* Exercise description
Copy out the records starting with the line containing "How do I perform: Open" and going on through the line containing "point(318,531)", with no changes. Leave the pictures out of your answer.

* Material provided
★ ★ ★ ★

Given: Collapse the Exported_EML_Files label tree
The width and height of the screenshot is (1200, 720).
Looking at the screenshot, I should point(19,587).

★ ★ ★ ★

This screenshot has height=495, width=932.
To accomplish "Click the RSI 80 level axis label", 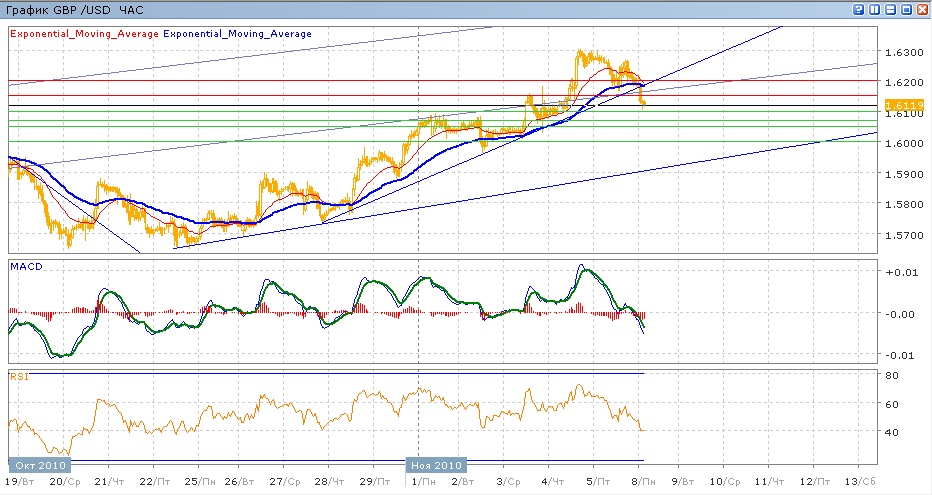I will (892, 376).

★ ★ ★ ★

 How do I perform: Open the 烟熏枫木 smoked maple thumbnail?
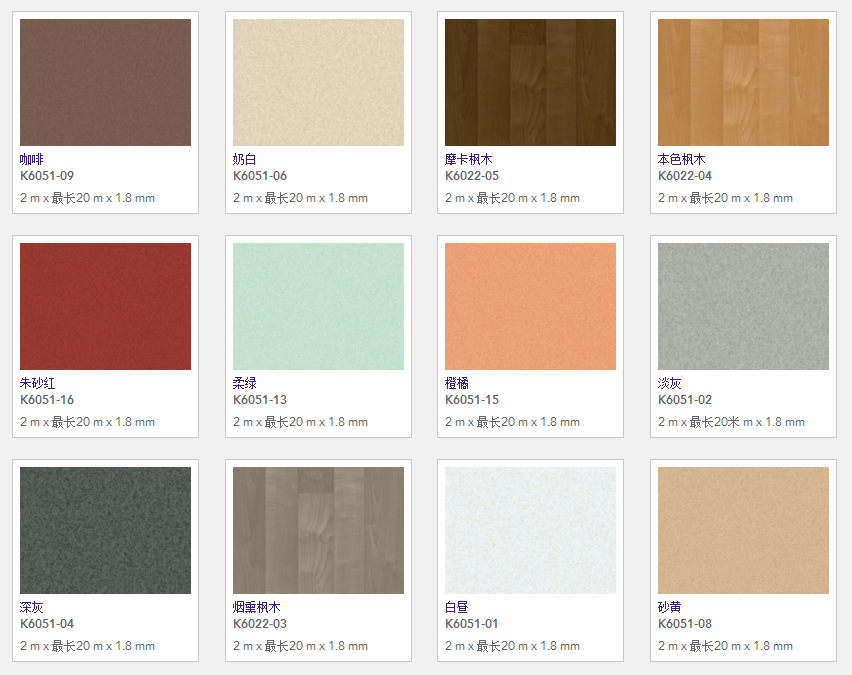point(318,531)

★ ★ ★ ★

* Solution
 How do I perform: Open the 烟熏枫木 smoked maple thumbnail?
point(318,531)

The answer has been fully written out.